Only four people were arrested in the UM incident, but KentNewsNet is reporting that police made 125 arrests in the course of an off-campus confrontation at Kent State. There, participants suggest that the party turned into a riot because of police action.
May 9 update: Police search teams have found a corpse a little over a mile from where George Zinkhan’s Jeep was abandoned after the April 25th shootings discussed below. The Atlanta Journal Constitution is reporting that the body has been tentatively identified as Zinkhan’s.
Earlier today, three people were shot to death in Athens, Georgia, and UGA marketing professor George M. Zinkhan III has been identified as the alleged shooter.
The Chronicle of Higher Education‘s website has a mostly straightforward article up on the incident, linking to local media coverage and noting the steps that the university has taken to inform the campus community.
At the bottom of the piece, however, the Chronicle added an eyebrow-raising passage. After noting that students had been quoted in the UGA student newspaper the Red and Black saying that the news of the shooting was “hard to believe” and that Zinkhan was a “nice guy,” the article concluded with this:
“His ratings on the Rate My Professors Web site, however, were mixed. One commenter described him as ‘brilliant and really funny,’ but others said he was ‘cold hearted’ and a ‘creep.’ “
I’m a big proponent of student evaluation of faculty, but this strikes me as wildly inappropriate.
8:30 pm update: Via Womanist Musings, a reminder that the obligatory “nice guy” quote in articles about white middle-class men accused of murder is problematic too.
10:45 am update: Comments at the Chronicle are running heavily against the decision to include the Rate My Professor quotes in the article, and many of them are based on the premise that RMP is inherently worthless as a source.
I just posted this over there:
“If commenters at Rate My Professor had posted that Zinkhan had been violent or bizarrely aggressive toward them, that would have been something to at least consider mentioning in this article. Such comments would have been relevant to what he is accused of now, and might have raised the question of whether there were warning signs in Zinkhan’s relationship with students that UGA should have been aware of.
“But the comments posted weren’t those kinds of comments — they barely rose above the level of generic insults. Even if one believes, as I do, that RMP ratings can provide real information about a professor, these particular comments did not, and they should not have been quoted here.”

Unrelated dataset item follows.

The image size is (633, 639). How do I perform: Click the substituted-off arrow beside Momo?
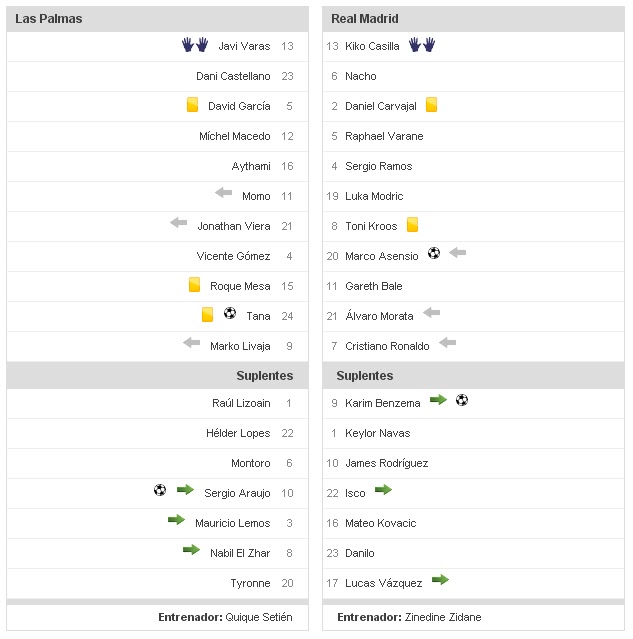point(223,194)
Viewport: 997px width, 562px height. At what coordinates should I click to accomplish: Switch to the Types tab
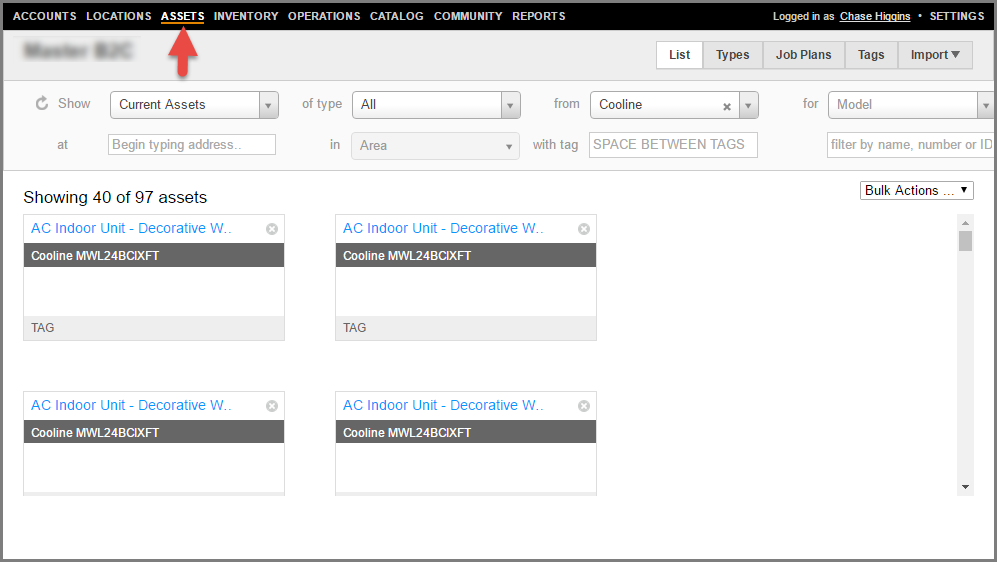tap(732, 55)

1:00 pm update: Huh. The Chronicle has now eliminated the references to RateMyProfessor from the article, and deleted all eighteen of the reader comments that criticized their decision to include the quotes. No note, no explanation, no other changes to the article.
9:00 pm update: The Chronicle has now posted an explanation of their decision to excise the Rate My Professor quotes and conducted another purge of the comments to the article, removing about half a dozen new comments critical of their original decision. They’ve also closed comments on the article, so that nobody can post criticizing their decision to censor the comments thread a second time.
Lordy.
11:00 pm update: It just keeps getting more and more ridiculous. The Chronicle has disabled comments on its follow-up article on the Zinkhan case, apparently because people were using that comment thread to air their grievances about the previous thread. As of this writing, the sole comment on the Chronicle’s article on another recent campus shooting, from commenter “Bing,” reads as follows:
“I am disgusted that all comments critical of the Chronicle’s decision to use anonymous RateMyProfessor screeds in reporting of the Georgia shooting have been taken down and that commenting has been disabled. It’s sad that I have to let the Chronicle know how disappointed I am through another posting. I have no doubt that this one will disappear too, thereby making it perfectly relevant to the article. The irony.”
As long as they keep doing this, I’ll keep updating this post, I guess.
11:20 pm update: And now that newest comment has been taken down too.